The government of Valencia announced this week that it will eliminate 75% of portacabin schools in the region “before the end of the current term”.

A statement says that during the current academic year, 329 temporary classrooms will be removed with the construction of five new schools and, before the end of the administrative term they will complete 14 other colleges and institutes that will eliminate another 300 more.

The statement also says that in total there are 24,756 public classrooms in public schools in the region, of which only 1.2% will be housed in temporary units, “according to the commitment of the Council under the Plan to eliminate portable classrooms”.

Although nobody would complain about a commitment to eliminate portacabin classrooms, not least the people of Orihuela, some of whom have spent their entire school lives being taught in inferior buildings, but the reduction in these units is seemingly not simply based on replacing purpose built and new facilities with the old.

For the third consecutive year the PP run Valencia Government plans to completely eliminate up to nine classrooms across Orihuela for the 2014 academic year. The councillor for education in municipality of Orihuela, Rosa Martínez of the PSOE, made the announcement around Christmas time saying that Andrés Manjón school will lose a primary and nursery class, La Aparecida will lose two primary classes, whereas the schools of Antonio Sequeros, Villar Palasí, colegio de Desamparados, La Campaneta and San Bartolomé will lose one each.

This figure must also be added to the thirteen classes already removed in the 2011 academic year, plus the six in this, which collectively has been described as an “attack” against public education by Martínez, which has also seen 36 teachers suffer the loss of employment.

It is also believed that the reduction in class numbers will have serious repercussions on those wishing to send their children to schools in the municipality, with Martínez predicting that some parents will be forced to look towards private schools in the future.

Although the move is beyond the control of the local government team, a meeting has been set up by the Municipal School Board, to make urgent plans to try to prevent this extra reduction, which they will then attempt to convince the regional body to reduce the persistent hatchet on public education in Orihuela.

As for the announcement that five new schools will open this year, the government say that it will mean some 3,000 students leaving prefabricated classrooms and moving to brick building, “so that by the end of the year we will have eliminated 35% of the existing facilities”, whilst pointing out that CEIP Benadresa in Castellón, San Francisco de Borja in Gandía, IES nº 3 in Denia, CEIP Acequión in Torrevieja and CEIP nº 10 de Torrent “have already been completed”.

Whilst stating that in July 2011, the region had 929 temporary classrooms and in the last two years, “thanks to the construction of these facilities, 329 have been removed”, not forgetting that we must also add in the 28 classes in Orihuela alone have been simply eliminated all together, plus others in different areas of the region, the government are still committed to the removal 300 other prefabricated classrooms “through the construction of 14 new schools throughout the country before the end of the legislature”, four of which are in the Alicante province, 3 in Castellón and the rest in Valencia.

But, whilst the balance of promoting the closure of portacabins is weighed up against the removal of classes altogether, the central government are also tightening the belts of school age parents again this year, with the announcement of a huge reduction in subsidy towards textbooks and teaching materials.

The Ministry of Education, Culture and Sport has published in the Official State Gazette the figure for of 18.5 million euro to be distributed between the regions in order to finance textbooks and teaching materials in primary and secondary education. Last year, the figure was 30.7 million euro, meaning a reduction of 40%.

*Tasks to carry out*.
(a) List the five schools that the portacabin article says "have already been completed," each with the town given for it.
(b) Answer these from the portacabin article:
(i) How many public classrooms are there in total in public schools in the region?
(ii) How many temporary classrooms did the region have in July 2011?
(iii) What sum has the Ministry of Education, Culture and Sport published for textbooks and teaching materials this year?
(c) Transcribe the passage of the portacabin article that opens with the words containing "The Ministry of" and closes with "reduction of 40%.".

*Records*.
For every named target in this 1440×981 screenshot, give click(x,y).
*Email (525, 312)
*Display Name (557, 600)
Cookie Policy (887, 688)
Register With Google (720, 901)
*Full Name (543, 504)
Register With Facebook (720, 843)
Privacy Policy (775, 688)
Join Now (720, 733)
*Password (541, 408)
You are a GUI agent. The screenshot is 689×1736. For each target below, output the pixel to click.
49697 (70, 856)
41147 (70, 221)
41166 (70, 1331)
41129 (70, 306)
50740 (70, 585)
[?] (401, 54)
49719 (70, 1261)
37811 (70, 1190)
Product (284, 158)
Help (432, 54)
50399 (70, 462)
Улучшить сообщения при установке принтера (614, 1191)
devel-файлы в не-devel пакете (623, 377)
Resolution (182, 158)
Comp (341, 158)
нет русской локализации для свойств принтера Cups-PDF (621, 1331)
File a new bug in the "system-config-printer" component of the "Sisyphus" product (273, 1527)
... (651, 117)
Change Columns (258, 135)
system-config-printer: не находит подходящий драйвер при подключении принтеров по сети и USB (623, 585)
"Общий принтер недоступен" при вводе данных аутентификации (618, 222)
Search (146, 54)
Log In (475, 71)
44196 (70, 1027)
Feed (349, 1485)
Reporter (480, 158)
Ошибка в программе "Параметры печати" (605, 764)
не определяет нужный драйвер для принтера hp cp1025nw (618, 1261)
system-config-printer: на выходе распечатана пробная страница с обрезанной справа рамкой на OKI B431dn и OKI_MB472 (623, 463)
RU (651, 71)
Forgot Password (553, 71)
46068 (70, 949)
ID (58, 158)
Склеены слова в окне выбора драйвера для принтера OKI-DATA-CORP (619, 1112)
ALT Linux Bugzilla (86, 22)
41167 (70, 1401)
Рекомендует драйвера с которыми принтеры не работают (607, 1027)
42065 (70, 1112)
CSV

*Responses for each task*.
(a)
- CEIP Benadresa in Castellón
- San Francisco de Borja in Gandía
- IES nº 3 in Denia
- CEIP Acequión in Torrevieja
- CEIP nº 10 de Torrent

(b)
(i) 24,756
(ii) 929
(iii) 18.5 million euro

(c)
The Ministry of Education, Culture and Sport has published in the Official State Gazette the figure for of 18.5 million euro to be distributed between the regions in order to finance textbooks and teaching materials in primary and secondary education. Last year, the figure was 30.7 million euro, meaning a reduction of 40%.